Water heater system of heat pump with expansion valve and water pump and control method thereof

Technical Field

The present invention relates to vapor compression systems, and more particularly, to a method of controlling a warm-up process of a vapor compression system.

Background

Vapor compression systems are often used in heat pumps, for example, to heat and cool air, water, or other fluids. The simplest compression systems operate in a subcritical state, where the refrigerant in the vapor compression system is in a mixed liquid-vapor state. However, to provide additional degrees of freedom in the control of the compression system, the user may choose to use a supercritical compression system that allows the refrigerant to reach a supercritical vapor state.

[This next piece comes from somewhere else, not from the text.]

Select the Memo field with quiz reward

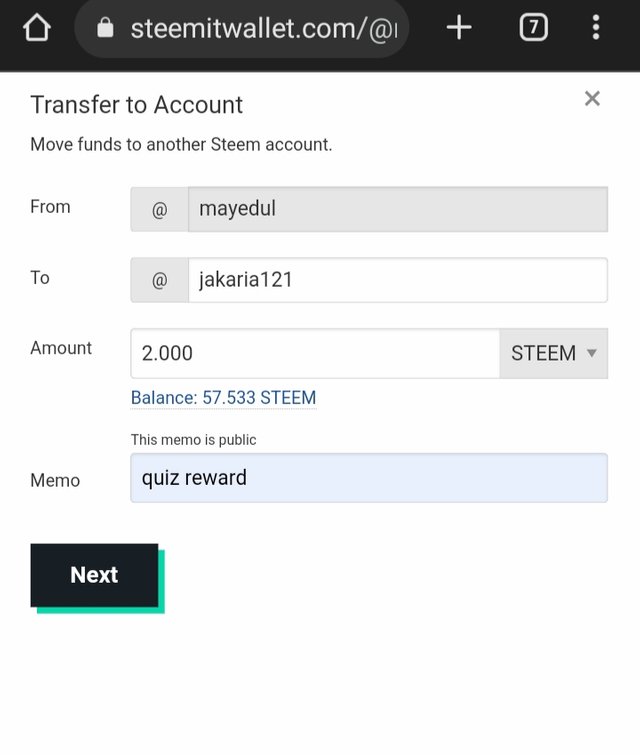coord(368,478)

If the supercritical vapor compression system is used as a heat pump in a heat pump water heater, the water heater must undergo a warm-up process at startup to bring the heat pump to a steady state where the components in the heat pump are all at their target states. During the warm-up process, various over-fire conditions can occur within the water heater, causing the water heater to shut down in an attempt to protect the water heater. Moreover, the signals from the expansion valve and the water pump can be aligned to undesirably reduce the operating efficiency of the water heater. Heat pumps employing supercritical vapor compression systems can be particularly prone to shutdowns due to improper startup with their extra degree of freedom.

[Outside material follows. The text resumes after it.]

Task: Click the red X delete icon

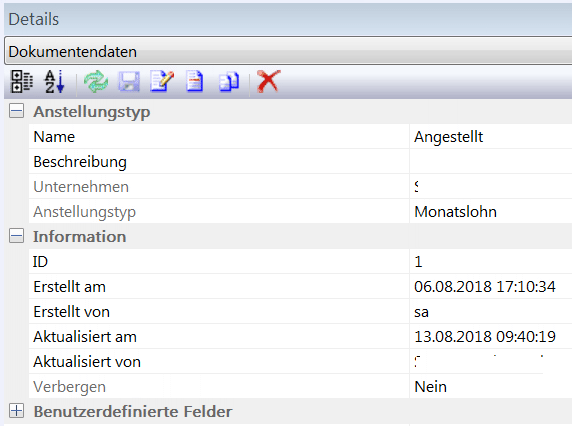Action: pyautogui.click(x=269, y=81)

It would be desirable to provide a method of stabilizing a heat pump in a water heater without causing various over-fire conditions or incorrect system sequencing that results in reduced energy efficiency.

Disclosure of Invention

The present invention relates to a method of controlling the start-up operation of a heat pump water heater system that prevents inadvertent shutdowns and/or low operating efficiencies. In one embodiment, the method includes selecting to open the expansion valve to near a desired steady state value at startup to ensure high system capacity as early as possible, setting the water pump signal to a high level to maximize cycle efficiency, and performing closed loop control of the expansion valve and the water pump to gradually increase the pressure of the system in a controlled manner by comparing the actual pressure to the desired pressure. Once the water heater assembly reaches a steady state operating condition, the closed loop control can continue to maintain the steady state, if desired.

By providing closed loop control of the system components during start-up, the present invention ensures that the system components reach their steady state without various over-fire conditions or loss of efficiency. The above approach is effective even if the system uses a supercritical vapor compression system as a heat pump that provides an additional degree of freedom that typically results in system instability.

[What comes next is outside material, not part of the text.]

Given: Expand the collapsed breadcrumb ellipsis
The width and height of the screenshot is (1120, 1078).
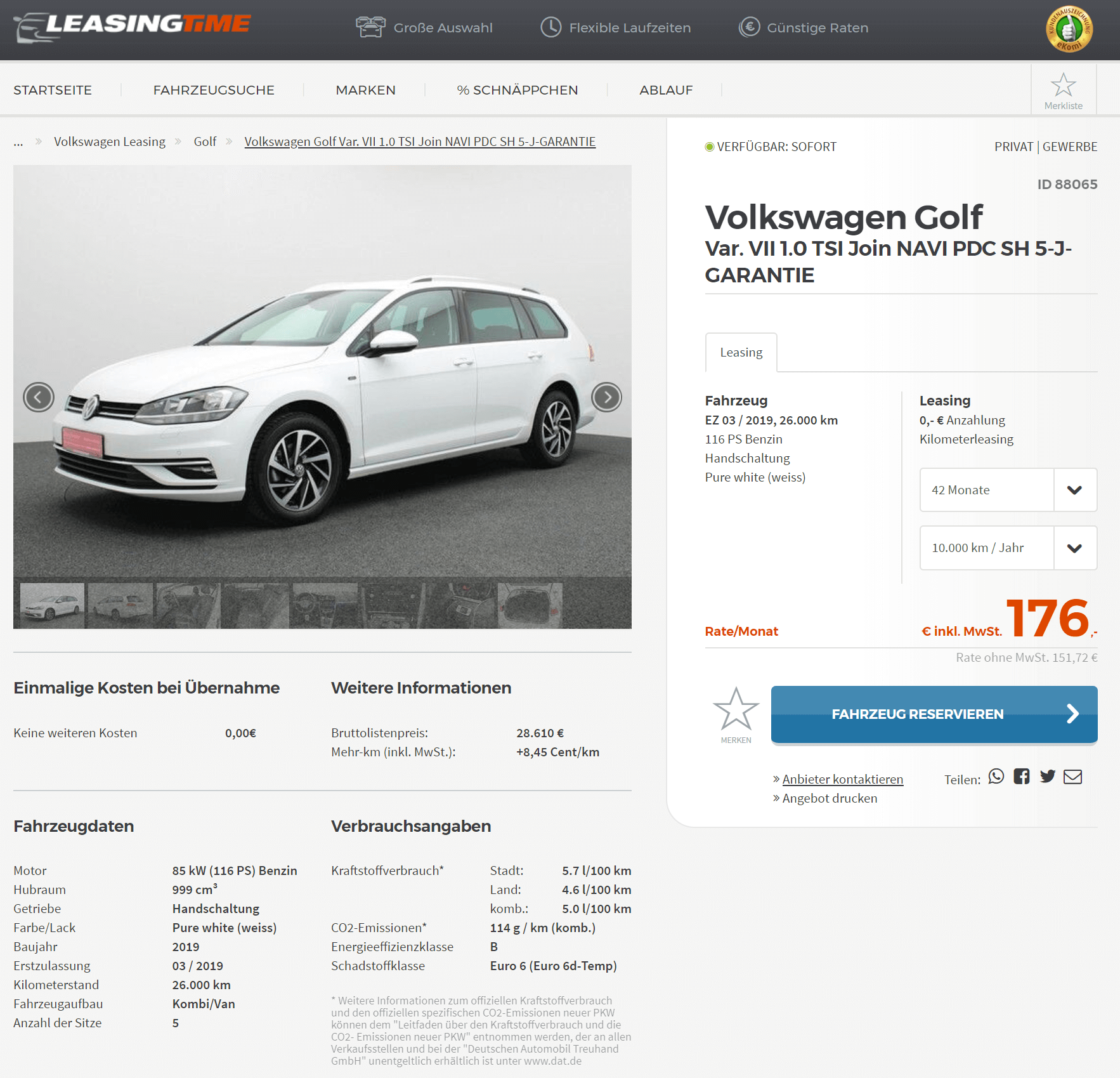Looking at the screenshot, I should (18, 142).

In particular, the present invention proposes a method of controlling a water heater system of a heat pump having an expansion valve and a water pump, comprising:

providing a heat pump having a compressor, at least two heat exchangers and an expansion valve and circulating a refrigerant through said heat pump;

providing a water circuit, water driven by a water pump through at least one of said two heat exchangers being heated by said refrigerant;

starting the water heater; monitoring a change in refrigerant during a start-up and monitoring a characteristic of water passing through at least one of the two heat exchangers;

controlling the expansion valve based on the monitored change in refrigerant, while controlling the water pump based on the monitored characteristic of water; and

after the start step, the water pump signal is set to a high level.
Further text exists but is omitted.